# x = y + e^y ? (1 Viewer)

#### milton

##### Member
Given that x = y + e^y
make y the subject.

#### darkliight

##### I ponder, weak and weary
afaik, you can't (using elementary functions).

#### rama_v

##### Active Member
[see image]

Lambert's W function is the inverse of the function wew where w is a complex number. (btw, I don't understand any of this - just putting it into the computer and giving you the result )

http://en.wikipedia.org/wiki/Lambertw

#### Templar

##### P vs NP
LambertW isn't an elementary function. Such a question, if asked, is beyond the scope of the ext 2 (and perhaps even undergrad uni) course.

#### rama_v

##### Active Member
Templar said:
LambertW isn't an elementary function. Such a question, if asked, is beyond the scope of the ext 2 (and perhaps even undergrad uni) course.
Yeah I know, lol was just posting it out of interest more than anything else.

I

#### icycloud

##### Guest
rama_v said:
Actually, it's just y = x - W(e^x)

Here's how to get the answer:

Define the function W(z) as the inverse of y=we^w (i.e. the LambertW function).
Therefore, W(y) = w, where y = we^w.

Now, x = y + e^y
x - y = e^y
1/(x-y) = e^(-y)
e^x / (x-y) = e^(x-y)

Thus, e^x = (x-y) e^(x-y)
Notice we have this function in the form Y = we^w, where w = x-y and Y = e^x

So, W(e^x) = x-y
And we have the answer, y = x-W(e^x)

* [REQUIRED ACTIONS]:
(1) Reproduce the stretch of the forum thread on solving x = y + e^y from "Thus, e^x = (x-y)" through "y = x-W(e^x)".
(2) In the forum thread on solving x = y + e^y, what final expression for y is given?
(3) In the forum thread on solving x = y + e^y, explain why the derivation can conclude that W(e^x) = x - y.
The records come from a separate source.

Stored data entries:
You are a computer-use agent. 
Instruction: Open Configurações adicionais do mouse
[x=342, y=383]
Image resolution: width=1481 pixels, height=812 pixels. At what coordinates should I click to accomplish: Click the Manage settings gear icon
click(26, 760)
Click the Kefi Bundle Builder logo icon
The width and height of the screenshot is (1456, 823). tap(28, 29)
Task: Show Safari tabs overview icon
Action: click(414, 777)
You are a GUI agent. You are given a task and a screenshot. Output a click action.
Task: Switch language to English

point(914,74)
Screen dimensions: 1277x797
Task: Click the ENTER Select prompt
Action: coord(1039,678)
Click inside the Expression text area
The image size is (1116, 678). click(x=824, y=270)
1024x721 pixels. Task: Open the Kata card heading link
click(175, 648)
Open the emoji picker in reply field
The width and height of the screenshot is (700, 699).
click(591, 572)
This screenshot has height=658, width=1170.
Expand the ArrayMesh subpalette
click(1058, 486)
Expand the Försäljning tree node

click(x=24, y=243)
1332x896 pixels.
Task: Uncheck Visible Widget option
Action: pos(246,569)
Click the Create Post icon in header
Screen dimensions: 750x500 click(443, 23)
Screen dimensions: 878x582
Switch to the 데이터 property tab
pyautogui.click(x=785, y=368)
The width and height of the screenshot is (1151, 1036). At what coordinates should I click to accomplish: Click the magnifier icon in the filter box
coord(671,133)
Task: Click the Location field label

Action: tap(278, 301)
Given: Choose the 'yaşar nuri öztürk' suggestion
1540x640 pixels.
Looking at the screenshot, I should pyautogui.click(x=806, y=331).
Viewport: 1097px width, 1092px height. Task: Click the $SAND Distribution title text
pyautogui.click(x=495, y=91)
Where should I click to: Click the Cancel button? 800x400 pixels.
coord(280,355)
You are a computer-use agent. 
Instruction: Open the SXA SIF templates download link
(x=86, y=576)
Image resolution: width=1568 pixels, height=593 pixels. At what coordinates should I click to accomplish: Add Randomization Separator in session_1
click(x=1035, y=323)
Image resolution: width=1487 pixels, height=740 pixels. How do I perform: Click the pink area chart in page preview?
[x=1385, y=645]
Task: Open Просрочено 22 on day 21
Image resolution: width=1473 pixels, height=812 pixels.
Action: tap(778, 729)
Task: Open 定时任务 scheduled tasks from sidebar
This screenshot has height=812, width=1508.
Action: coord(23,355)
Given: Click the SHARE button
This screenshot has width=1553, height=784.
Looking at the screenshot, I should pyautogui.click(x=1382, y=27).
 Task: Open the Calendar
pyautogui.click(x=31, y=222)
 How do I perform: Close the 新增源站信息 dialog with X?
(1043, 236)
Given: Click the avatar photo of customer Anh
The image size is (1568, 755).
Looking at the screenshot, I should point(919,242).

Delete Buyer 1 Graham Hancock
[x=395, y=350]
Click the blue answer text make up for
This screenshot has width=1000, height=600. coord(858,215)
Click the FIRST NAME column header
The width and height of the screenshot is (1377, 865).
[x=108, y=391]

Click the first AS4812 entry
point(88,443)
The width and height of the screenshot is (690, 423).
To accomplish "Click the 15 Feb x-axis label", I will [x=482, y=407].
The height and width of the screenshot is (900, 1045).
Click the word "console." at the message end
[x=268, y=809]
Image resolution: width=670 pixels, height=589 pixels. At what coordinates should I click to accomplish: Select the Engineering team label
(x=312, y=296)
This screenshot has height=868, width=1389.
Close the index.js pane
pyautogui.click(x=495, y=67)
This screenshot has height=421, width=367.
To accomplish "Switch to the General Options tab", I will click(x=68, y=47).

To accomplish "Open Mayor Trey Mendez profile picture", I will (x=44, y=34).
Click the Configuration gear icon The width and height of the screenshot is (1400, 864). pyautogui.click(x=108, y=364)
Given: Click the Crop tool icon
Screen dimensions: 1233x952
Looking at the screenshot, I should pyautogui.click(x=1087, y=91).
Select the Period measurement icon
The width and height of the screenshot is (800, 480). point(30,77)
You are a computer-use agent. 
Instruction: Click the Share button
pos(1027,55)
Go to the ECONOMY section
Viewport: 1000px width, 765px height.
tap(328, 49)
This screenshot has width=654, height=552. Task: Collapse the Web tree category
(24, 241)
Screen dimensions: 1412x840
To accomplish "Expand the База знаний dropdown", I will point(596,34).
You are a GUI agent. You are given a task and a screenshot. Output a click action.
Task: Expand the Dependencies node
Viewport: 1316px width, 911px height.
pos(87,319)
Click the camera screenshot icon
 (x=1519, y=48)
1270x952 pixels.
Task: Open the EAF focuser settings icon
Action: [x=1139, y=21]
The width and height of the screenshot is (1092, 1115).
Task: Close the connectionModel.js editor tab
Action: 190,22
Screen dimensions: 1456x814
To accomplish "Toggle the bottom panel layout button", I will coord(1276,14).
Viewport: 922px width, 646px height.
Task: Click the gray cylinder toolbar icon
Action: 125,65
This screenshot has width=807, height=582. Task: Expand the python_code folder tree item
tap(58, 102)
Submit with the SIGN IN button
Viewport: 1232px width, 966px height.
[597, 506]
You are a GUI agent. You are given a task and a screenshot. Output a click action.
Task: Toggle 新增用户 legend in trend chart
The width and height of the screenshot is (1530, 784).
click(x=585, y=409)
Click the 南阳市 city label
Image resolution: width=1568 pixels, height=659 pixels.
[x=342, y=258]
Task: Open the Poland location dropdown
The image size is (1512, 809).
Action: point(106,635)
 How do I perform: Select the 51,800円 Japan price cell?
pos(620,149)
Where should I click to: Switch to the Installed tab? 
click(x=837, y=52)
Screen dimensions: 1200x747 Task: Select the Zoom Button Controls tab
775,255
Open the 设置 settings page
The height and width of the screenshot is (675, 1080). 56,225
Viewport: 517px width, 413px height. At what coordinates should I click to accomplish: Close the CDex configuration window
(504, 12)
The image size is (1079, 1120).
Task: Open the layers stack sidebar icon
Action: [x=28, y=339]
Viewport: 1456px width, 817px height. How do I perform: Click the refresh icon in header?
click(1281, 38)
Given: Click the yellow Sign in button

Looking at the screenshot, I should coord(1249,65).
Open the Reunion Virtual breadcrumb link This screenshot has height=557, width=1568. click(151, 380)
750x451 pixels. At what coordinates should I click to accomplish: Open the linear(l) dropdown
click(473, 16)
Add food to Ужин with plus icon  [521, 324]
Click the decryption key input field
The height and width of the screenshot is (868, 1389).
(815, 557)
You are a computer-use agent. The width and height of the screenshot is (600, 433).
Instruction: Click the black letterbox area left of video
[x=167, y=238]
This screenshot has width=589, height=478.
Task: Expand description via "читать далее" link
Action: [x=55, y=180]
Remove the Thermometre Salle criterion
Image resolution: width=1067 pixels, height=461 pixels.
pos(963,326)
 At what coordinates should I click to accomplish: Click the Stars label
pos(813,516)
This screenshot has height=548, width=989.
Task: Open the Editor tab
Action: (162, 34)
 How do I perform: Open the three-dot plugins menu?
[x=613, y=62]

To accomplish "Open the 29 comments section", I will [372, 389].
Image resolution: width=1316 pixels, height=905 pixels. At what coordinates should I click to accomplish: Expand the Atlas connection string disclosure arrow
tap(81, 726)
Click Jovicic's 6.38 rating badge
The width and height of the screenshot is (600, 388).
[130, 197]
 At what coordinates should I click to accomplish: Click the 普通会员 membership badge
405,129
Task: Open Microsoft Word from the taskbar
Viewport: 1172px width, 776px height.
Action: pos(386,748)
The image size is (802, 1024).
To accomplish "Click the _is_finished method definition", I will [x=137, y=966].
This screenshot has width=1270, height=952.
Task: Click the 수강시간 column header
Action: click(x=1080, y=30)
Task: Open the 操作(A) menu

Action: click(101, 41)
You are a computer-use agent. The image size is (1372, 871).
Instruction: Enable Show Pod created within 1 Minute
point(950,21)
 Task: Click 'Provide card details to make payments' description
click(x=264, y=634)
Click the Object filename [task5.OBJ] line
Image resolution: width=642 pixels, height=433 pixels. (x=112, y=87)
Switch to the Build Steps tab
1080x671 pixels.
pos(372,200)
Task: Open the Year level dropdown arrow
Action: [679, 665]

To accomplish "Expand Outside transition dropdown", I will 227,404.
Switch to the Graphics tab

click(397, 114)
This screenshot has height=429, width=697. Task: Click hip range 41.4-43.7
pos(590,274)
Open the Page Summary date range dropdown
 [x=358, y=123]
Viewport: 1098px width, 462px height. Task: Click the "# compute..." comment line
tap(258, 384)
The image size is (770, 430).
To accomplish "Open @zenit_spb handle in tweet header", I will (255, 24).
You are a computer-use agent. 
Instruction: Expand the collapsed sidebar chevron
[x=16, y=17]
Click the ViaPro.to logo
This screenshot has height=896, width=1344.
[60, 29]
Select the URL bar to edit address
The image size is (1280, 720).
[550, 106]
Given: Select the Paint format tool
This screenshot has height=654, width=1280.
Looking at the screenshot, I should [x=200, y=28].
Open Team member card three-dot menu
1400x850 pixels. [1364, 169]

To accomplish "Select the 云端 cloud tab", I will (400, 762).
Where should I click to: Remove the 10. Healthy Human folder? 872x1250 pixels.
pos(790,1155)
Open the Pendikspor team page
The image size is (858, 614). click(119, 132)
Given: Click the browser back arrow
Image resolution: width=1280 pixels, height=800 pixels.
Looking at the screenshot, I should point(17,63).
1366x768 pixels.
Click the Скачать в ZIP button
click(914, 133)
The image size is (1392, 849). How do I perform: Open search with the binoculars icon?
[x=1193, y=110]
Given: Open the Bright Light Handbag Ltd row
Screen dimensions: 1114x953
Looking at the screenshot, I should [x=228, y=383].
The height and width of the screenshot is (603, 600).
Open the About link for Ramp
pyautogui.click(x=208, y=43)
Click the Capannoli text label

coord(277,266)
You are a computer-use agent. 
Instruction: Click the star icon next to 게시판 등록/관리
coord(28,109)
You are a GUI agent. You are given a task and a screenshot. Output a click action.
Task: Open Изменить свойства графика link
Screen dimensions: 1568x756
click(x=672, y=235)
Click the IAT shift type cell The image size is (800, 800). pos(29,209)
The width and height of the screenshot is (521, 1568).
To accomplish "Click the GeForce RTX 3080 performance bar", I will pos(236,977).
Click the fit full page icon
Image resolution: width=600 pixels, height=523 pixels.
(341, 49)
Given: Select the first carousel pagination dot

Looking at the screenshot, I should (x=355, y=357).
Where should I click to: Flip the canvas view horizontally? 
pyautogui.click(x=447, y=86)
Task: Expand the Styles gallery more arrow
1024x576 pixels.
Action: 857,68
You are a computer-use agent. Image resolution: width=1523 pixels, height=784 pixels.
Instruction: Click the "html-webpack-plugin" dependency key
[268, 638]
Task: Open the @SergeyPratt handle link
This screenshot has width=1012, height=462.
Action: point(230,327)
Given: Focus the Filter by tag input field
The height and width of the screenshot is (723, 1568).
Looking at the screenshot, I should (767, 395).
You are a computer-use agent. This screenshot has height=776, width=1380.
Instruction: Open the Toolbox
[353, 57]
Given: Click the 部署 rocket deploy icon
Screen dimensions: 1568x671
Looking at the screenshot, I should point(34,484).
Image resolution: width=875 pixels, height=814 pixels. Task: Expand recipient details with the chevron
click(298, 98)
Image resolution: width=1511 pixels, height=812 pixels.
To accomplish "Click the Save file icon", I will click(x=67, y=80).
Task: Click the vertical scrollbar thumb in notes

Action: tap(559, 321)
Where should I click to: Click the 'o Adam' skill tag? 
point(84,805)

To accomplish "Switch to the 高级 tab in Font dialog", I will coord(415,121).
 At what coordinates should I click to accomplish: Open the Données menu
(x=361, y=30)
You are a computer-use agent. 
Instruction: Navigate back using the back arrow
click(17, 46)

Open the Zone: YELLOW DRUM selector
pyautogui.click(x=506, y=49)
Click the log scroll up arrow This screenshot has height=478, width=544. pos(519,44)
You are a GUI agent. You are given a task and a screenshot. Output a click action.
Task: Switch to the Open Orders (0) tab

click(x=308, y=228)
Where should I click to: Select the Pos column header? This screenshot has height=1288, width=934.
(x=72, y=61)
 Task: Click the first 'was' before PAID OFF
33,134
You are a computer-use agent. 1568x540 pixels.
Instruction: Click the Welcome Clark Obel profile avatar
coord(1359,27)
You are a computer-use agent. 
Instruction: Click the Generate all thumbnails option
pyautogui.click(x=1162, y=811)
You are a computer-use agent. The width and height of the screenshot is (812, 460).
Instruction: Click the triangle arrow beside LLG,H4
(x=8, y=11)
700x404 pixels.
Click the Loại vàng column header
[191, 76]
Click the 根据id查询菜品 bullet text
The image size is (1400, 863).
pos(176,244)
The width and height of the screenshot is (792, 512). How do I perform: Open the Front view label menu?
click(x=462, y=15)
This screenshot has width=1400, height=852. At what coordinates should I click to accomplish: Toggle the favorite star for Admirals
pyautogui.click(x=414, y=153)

* [ANSWERS TO THE TASKS]:
(1)
Thus, e^x = (x-y) e^(x-y)
Notice we have this function in the form Y = we^w, where w = x-y and Y = e^x

So, W(e^x) = x-y
And we have the answer, y = x-W(e^x)

(2) y = x - W(e^x)

(3) The equation e^x = (x-y) e^(x-y) has the form Y = we^w, with w = x-y and Y = e^x. W is defined as the inverse of we^w, so applying it gives W(e^x) = x - y.